Moreover, the monthly employment growth numbers have very little to do with the quarterly economic growth numbers. The difference between them—measured productivity growth—fluctuates a lot at monthly and quarterly time scales. Thus you do not want to be in the business of guessing what a GDP growth report will be based on monthly job market reports.
And you really really really do not want to be making any inferences at all from the seasonally-adjusted January employment growth number. why not? Because the seasonally-unadjusted raw numbers are so large and negative. Thus the smoothed seasonally-adjusted January jobs number is a statistical guess about how many of those laid off after Christmas are just businesses stepping down from the Christmas rush and how many represent a trend that will persist throughout the year. The resulting seasonally-adjusted January jobs estimate is a small difference between two much larger numbers, and hence has a lot of error noise in it. Look at the two series in the graph below:
So: More lies. Kevin does not think that any jobs number tells us much about the next GDP report, and he knows as well as I do that a 300,000 January job number tells him next to nothing about the Q1 GDP report.
So why does he do this? Seriously, what's in it for him?

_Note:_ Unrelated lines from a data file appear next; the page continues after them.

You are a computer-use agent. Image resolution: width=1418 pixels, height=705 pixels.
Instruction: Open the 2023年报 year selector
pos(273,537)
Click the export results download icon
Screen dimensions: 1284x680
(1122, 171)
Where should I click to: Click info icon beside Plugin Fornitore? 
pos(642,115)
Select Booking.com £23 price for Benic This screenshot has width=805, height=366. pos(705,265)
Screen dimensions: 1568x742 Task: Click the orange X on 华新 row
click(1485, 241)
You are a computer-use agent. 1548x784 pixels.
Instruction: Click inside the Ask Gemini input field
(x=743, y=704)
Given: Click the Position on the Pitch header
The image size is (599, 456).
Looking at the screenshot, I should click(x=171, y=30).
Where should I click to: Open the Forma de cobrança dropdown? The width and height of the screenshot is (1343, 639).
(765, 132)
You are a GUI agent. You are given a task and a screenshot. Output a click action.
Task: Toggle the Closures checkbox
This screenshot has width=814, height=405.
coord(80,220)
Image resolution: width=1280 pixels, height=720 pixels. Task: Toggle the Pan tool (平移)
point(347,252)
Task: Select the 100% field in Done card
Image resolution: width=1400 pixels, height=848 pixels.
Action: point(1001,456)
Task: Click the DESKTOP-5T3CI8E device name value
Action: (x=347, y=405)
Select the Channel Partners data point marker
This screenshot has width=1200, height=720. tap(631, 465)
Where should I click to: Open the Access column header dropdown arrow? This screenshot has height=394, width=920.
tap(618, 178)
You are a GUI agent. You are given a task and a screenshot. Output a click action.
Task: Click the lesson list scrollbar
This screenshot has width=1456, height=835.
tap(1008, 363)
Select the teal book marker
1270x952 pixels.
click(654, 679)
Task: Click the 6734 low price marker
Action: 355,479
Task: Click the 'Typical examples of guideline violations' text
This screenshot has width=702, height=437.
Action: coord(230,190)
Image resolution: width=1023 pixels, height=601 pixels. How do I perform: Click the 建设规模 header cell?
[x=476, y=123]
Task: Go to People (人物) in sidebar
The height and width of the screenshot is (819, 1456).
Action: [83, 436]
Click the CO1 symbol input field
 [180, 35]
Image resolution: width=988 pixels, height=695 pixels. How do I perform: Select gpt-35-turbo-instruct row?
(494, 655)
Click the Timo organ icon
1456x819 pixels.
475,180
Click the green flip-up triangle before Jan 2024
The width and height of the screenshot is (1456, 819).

I find myself thinking of those economists who signed the letter in support of Kevin Hassett as CEA Chair: Alan J. Auerbach, Martin N. Baily, Dean Baker, Robert J. Barro, Ben S. Bernanke, Jared Bernstein, Alan S. Blinder, Michael J. Boskin, Arthur C. Brooks, John H. Cochrane, Karen Dynan, Janice Eberly, Douglas W. Elmendorf, Martin S. Feldstein, Jason Furman, William G. Gale, Ted Gayer, Austan D. Goolsbee, Alan Greenspan, Robert E. Hall, Douglas J. Holtz-Eakin, R. Glenn Hubbard, Randall S. Kroszner, Alan B. Krueger, Edward P. Lazear, Lawrence Lindsey, N. Gregory Mankiw, Donald B. Marron, Peter R. Orszag, Adam S. Posen, James Michael Poterba, Christina D. Romer, Harvey S. Rosen, Cecilia Elena Rouse, Jay C. Shambaugh, Robert J. Shapiro, Betsey Stevenson, James H. Stock, Michael R. Strain, Phillip Swagel, John B. Taylor, Laura D. Tyson, Justin Wolfers, and Mark M. Zandi. Really: what were they thinking?